Physics

Physics is the discipline that deals with the most fundamental aspects of our universe, such as the properties of atoms, nuclei and elementary particles; the nature of the forces between them; and the collective behavior of atoms in solids, liquids and gases. It deals with the entire universe, from its birth to its ultimate fate. At the same time, physics provides the tools that help us to understand extremely complex everyday things, like the behavior of sand piles, the strength of materials, or processes in the brain. Physics seeks to discover and understand the mathematical rules that govern the behavior of things. Its early successes in comprehending motion, thermodynamics, electricity and magnetism provided a foundation upon which other physical sciences have grown.

For students planning a career in science and technology or intending to pursue graduate studies in physics, astronomy, earth sciences, environmental sciences, medical physics, meteorology or oceanography, a major in physics provides a solid foundation. The program is sufficiently flexible to allow students to combine a physics major with a second major in chemistry, mathematics or engineering; with pre-medical studies; or with other disciplines in the humanities and social sciences. In addition to the fundamentals of physics, the program is designed to give students a broad range of skills in laboratory techniques, critical thinking, computer use, and teamwork, which will serve them well in their chosen careers. In consultation with a faculty advisor, students may design a program of study to meet individual goals and interests. Physics majors are strongly encouraged to participate in physics research projects directed by faculty members.

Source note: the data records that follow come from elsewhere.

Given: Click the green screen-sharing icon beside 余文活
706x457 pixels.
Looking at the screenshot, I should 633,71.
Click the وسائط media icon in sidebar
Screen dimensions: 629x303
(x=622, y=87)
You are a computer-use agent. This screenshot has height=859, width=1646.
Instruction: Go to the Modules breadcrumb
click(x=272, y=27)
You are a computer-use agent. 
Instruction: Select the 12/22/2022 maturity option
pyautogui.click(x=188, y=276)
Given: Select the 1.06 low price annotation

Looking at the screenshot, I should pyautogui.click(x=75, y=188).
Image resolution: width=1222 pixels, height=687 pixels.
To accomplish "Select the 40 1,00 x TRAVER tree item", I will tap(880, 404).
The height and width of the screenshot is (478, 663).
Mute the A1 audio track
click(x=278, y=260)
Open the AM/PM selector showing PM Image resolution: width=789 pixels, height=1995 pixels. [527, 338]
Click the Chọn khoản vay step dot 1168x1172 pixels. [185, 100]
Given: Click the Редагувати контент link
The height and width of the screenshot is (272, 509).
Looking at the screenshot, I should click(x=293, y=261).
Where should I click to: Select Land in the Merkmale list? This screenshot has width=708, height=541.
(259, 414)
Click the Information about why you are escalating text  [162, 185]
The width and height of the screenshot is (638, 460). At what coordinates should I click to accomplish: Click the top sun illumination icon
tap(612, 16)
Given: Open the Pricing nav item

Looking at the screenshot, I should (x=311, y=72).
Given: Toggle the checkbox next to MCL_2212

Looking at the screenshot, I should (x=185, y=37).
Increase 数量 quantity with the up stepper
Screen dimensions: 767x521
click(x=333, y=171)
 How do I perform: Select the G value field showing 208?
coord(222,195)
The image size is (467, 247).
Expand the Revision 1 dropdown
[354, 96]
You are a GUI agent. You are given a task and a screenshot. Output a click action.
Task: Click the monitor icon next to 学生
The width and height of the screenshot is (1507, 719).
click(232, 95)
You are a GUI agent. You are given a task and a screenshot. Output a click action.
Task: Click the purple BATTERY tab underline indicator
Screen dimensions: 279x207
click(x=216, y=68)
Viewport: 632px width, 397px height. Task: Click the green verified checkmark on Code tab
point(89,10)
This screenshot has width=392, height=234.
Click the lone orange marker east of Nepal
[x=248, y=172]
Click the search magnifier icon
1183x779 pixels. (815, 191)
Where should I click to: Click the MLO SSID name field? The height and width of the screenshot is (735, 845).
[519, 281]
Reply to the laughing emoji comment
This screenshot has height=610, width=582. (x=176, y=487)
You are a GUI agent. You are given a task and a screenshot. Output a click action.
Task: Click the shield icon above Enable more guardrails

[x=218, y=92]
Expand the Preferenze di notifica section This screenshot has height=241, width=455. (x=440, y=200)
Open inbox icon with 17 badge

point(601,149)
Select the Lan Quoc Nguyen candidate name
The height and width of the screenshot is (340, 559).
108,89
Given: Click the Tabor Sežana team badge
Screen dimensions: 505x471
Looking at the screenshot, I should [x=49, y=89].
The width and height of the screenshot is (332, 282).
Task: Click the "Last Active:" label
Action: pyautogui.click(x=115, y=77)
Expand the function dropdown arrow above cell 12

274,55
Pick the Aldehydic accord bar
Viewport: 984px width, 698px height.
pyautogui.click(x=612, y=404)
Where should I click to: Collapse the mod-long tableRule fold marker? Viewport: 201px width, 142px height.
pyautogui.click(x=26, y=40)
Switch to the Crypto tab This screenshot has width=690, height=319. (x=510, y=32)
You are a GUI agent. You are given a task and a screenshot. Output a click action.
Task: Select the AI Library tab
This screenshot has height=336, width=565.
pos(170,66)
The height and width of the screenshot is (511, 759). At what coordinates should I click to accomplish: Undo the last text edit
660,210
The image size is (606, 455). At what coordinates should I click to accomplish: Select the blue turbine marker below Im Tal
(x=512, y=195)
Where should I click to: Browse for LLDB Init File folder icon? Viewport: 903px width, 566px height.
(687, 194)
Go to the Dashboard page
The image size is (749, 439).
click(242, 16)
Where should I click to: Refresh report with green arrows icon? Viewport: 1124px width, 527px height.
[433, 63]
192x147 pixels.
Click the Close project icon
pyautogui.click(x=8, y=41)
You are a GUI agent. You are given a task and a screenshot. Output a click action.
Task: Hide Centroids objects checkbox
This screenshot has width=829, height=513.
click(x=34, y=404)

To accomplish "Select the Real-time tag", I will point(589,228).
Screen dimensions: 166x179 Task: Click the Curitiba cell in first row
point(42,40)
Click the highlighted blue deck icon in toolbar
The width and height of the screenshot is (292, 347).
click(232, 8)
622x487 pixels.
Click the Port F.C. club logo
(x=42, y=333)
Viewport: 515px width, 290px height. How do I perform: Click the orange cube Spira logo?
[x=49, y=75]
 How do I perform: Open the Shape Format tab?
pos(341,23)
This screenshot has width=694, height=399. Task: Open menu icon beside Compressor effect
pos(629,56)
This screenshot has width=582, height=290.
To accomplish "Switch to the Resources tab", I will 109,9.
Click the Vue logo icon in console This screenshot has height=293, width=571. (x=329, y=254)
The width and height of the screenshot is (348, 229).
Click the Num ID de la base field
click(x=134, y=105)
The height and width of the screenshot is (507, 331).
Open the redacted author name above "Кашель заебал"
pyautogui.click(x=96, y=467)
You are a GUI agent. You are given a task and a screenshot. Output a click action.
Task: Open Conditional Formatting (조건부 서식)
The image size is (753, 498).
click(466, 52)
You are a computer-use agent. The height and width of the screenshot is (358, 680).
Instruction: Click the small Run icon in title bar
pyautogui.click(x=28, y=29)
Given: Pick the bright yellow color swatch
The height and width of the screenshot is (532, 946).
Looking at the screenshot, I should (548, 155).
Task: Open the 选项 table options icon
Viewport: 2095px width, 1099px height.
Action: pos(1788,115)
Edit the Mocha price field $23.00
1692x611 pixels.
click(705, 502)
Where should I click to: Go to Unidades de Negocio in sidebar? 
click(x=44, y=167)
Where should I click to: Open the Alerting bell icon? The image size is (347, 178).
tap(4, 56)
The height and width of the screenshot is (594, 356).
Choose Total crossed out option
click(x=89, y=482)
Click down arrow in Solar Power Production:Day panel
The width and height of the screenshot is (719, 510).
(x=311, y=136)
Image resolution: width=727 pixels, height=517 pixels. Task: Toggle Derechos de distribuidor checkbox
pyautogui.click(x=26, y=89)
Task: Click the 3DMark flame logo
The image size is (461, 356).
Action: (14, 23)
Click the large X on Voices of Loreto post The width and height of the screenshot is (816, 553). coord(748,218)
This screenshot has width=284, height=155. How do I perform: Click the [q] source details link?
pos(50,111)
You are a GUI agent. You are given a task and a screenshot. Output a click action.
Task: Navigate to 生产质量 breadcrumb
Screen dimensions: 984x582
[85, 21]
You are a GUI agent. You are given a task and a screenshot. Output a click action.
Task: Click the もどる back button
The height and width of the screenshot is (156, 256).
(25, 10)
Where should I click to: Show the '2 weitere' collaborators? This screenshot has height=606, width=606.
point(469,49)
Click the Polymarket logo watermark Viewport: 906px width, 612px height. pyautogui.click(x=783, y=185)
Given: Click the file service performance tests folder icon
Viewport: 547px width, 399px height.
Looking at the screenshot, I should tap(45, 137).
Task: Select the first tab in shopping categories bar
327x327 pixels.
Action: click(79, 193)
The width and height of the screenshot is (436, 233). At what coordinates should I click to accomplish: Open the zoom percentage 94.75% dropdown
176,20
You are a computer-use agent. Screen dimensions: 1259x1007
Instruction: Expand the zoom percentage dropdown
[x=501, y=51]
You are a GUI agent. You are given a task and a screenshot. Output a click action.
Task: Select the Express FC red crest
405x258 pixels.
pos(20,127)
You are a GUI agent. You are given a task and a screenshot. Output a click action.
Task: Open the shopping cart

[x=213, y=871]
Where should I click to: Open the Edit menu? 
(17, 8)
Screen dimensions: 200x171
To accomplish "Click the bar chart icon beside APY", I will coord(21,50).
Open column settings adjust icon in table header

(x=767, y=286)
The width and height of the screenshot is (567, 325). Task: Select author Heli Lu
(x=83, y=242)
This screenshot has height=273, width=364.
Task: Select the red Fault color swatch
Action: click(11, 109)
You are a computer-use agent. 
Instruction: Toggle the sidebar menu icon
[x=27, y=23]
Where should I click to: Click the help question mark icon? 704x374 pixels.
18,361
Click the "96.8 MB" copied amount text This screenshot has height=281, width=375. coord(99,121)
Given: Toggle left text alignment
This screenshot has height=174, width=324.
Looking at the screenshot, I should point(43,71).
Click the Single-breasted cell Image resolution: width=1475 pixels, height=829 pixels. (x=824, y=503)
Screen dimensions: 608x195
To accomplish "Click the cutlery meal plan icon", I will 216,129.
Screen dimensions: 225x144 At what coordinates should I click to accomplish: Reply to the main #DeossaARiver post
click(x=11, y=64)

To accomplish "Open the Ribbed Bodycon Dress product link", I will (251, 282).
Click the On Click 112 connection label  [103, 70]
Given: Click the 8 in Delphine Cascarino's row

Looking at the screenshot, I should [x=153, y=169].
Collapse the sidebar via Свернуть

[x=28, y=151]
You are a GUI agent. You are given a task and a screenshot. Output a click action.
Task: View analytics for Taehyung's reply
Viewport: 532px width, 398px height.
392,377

Introductory Physics: The Physics 191Physics 192 and Physics 191LPhysics 192L sequence is a calculus-based introduction to physics intended for adequately prepared students interested in majoring in science or engineering or undertaking pre-medical studies. Physics 191 fulfills the requirements for the Sam Fox School. The sequence uses interactive, active-learning techniques. Calculus I (Math 131) is a corequisite, although previous or concurrent enrollment in Calculus II (Math 132) is strongly recommended.

Focused Physics: The Physics 193–Physics 194 and Physics 193L–Physics 194L sequence is an advanced calculus-based introduction to physics for students with previous or concurrent enrollment in Calculus II (Math 132). This sequence is particularly addressed to students considering a physics- or mathematics-heavy science or engineering major.

The department also offers several other courses of general interest to the nonscience student. In most cases, these courses have no prerequisites.